Extracted records
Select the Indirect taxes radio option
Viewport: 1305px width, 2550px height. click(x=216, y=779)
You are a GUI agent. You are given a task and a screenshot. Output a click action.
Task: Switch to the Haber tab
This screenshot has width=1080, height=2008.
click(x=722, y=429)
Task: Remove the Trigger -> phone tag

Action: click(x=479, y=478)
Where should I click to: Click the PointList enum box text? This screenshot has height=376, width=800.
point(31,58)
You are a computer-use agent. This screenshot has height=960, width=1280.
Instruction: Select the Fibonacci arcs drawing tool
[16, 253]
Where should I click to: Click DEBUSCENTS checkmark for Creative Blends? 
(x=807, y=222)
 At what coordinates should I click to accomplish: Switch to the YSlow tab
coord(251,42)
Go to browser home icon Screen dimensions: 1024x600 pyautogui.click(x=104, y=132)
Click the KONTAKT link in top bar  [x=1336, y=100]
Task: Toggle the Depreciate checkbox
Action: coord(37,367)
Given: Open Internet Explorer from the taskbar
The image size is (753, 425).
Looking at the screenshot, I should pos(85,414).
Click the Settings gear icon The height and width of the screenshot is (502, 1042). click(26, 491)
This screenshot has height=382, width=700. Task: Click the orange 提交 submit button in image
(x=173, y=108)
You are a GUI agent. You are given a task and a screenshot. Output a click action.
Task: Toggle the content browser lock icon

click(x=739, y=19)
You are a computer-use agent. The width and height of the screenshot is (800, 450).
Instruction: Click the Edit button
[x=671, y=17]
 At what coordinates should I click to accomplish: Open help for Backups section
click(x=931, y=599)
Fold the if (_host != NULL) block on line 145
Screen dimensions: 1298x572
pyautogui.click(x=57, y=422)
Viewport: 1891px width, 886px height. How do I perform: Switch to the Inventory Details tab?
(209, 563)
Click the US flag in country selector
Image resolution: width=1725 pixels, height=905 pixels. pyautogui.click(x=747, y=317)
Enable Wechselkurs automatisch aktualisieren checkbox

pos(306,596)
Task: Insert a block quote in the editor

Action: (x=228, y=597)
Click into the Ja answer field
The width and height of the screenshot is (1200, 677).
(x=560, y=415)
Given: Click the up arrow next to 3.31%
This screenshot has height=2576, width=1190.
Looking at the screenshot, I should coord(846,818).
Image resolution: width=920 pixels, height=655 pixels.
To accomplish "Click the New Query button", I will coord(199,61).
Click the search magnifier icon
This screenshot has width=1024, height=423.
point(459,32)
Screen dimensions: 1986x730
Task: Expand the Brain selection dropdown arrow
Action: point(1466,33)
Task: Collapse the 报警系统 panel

» **Task instructions**:
Working through the records, find each line containing the word "agent" and copy it.

» **Result below**:
You are a GUI agent. You are given a task and a screenshot. Output a click action.
You are a computer-use agent. This screenshot has height=960, width=1280.
You are a GUI agent. You are given a task and a screenshot. Output a click action.
You are a computer-use agent. The width and height of the screenshot is (800, 450).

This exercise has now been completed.